---- PROVIDED MATERIAL

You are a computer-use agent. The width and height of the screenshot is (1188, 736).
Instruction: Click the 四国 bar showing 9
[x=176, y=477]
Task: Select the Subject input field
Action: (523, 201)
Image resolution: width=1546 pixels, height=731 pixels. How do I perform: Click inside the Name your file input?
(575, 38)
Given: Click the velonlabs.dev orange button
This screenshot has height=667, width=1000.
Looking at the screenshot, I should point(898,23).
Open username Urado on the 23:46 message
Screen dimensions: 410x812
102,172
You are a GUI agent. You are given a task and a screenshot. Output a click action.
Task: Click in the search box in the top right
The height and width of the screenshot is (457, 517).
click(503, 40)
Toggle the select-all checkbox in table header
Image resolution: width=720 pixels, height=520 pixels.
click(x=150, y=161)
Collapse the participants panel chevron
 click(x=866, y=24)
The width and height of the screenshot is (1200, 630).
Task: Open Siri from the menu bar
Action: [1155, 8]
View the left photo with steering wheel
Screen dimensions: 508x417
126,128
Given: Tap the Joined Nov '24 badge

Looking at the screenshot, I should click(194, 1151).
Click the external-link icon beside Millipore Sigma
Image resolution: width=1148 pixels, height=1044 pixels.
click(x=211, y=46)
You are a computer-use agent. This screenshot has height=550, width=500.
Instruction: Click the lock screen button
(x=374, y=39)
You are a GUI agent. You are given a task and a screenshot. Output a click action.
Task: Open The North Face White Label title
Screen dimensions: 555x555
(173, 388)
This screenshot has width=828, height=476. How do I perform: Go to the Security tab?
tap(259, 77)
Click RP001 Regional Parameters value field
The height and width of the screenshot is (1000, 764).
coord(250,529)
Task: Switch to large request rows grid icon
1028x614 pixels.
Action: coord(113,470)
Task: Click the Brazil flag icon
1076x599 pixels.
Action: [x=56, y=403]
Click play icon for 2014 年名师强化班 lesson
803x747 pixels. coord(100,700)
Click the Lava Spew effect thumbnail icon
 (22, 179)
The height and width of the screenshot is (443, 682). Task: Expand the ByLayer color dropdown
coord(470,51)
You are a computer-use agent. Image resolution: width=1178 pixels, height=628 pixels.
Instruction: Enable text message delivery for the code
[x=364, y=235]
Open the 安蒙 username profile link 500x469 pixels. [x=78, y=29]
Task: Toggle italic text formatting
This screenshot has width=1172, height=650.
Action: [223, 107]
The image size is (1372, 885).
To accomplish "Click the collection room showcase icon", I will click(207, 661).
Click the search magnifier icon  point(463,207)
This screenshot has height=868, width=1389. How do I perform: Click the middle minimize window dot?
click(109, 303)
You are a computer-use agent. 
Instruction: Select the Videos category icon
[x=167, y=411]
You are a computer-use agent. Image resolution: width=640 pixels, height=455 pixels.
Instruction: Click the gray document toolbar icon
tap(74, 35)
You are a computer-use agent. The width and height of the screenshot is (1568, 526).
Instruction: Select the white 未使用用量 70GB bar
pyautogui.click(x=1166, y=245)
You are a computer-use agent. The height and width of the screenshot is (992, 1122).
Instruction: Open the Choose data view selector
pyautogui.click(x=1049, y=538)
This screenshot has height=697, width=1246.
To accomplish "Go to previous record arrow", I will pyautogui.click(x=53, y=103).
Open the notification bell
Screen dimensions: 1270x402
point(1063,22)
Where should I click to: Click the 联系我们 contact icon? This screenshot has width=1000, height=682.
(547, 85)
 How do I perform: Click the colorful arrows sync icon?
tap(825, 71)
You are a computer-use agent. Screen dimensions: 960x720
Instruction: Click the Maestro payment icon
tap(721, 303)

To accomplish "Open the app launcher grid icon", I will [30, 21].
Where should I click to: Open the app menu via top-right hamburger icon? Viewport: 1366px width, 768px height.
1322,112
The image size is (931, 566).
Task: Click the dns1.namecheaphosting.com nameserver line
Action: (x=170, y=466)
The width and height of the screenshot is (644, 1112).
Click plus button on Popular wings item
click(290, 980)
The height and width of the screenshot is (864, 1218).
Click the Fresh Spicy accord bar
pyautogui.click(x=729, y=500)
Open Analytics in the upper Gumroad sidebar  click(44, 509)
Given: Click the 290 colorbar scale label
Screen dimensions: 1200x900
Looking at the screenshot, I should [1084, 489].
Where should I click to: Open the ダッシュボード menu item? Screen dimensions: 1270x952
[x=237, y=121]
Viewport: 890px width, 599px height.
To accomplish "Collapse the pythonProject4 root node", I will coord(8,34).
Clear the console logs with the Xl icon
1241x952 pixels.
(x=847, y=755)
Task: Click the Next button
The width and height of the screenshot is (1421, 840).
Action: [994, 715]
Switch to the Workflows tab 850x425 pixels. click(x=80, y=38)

--------

THE TASK:
Given the records above, restate word for word only the lines starting at the one with "Instruction: Click the gray" and ending at the one with "This screenshot has height=697, width=1246.".

SOLUTION FOR THIS TASK:
Instruction: Click the gray document toolbar icon
tap(74, 35)
You are a computer-use agent. The width and height of the screenshot is (1568, 526).
Instruction: Select the white 未使用用量 70GB bar
pyautogui.click(x=1166, y=245)
You are a computer-use agent. The height and width of the screenshot is (992, 1122).
Instruction: Open the Choose data view selector
pyautogui.click(x=1049, y=538)
This screenshot has height=697, width=1246.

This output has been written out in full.